High Voc solution-processed organic solar cells containing silicon phthalocyanine as a non-fullerene electron acceptor

Abstract Silicon phthalocyanines (SiPcs) have been identified as a candidate material for synthetically facile non-fullerene electron acceptors (NFAs) in solution processed organic photovoltaic (OPV) devices.

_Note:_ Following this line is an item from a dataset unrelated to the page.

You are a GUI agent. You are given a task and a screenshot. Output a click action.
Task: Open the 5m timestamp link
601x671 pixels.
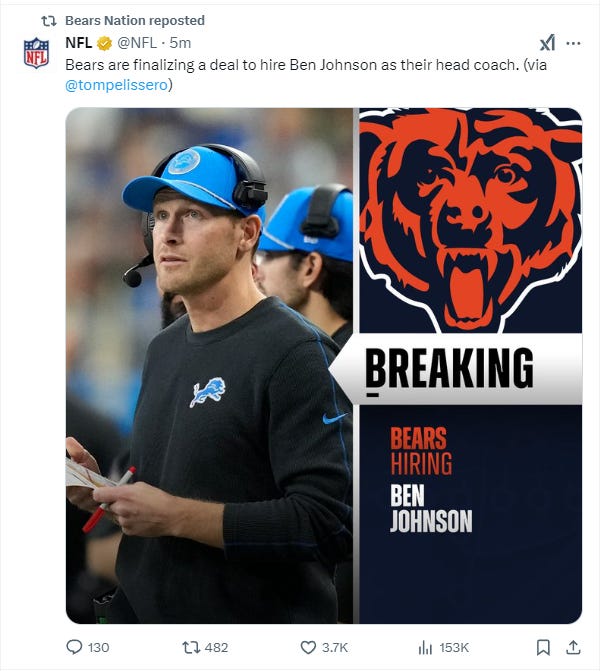(x=180, y=43)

Here we continue to investigate the use of bis(tri-n-butylsilyl oxide) SiPc ((3BS)2-SiPc) as a NFA paired with poly (3-hexylthiophene) (P3HT) and for the first time with poly [(2,6-(4,8-bis(5-(2-ethylhexyl)thiophen-2-yl)-benzo [1,2-b:4,5-b’]dithiophene))-alt-(5,5-(1′,3′-di-2-thienyl-5′,7′-bis(2-ethylhexyl)benzo [1′,2′-c:4′,5′-c’]dithiophene-4,8-dione)] (PBDB-T). We show improved efficiency of P3HT/(3BS)2-SiPc devices using an inverted structure, achieving an average power conversion efficiency (PCE) of 3.6%, the highest reported for SiPc-based NFA devices. PBDB-T/(3BS)2-SiPc devices show an average PCE of 3.4% with an impressive open circuit voltage as high as 1.10 V arising from a minimal donor/acceptor energetic offset. Under reduced light intensity the (3BS)2-SiPc devices show higher relative PCE compared to reference phenyl-C61-butyric acid methyl ester (PC61BM) devices, suggesting the materials could perform well in indoor or diffuse light applications. These results show great promise for SiPc derivatives as electron acceptors, with the potential for further improvement with optimization of active layer morphology and device architecture.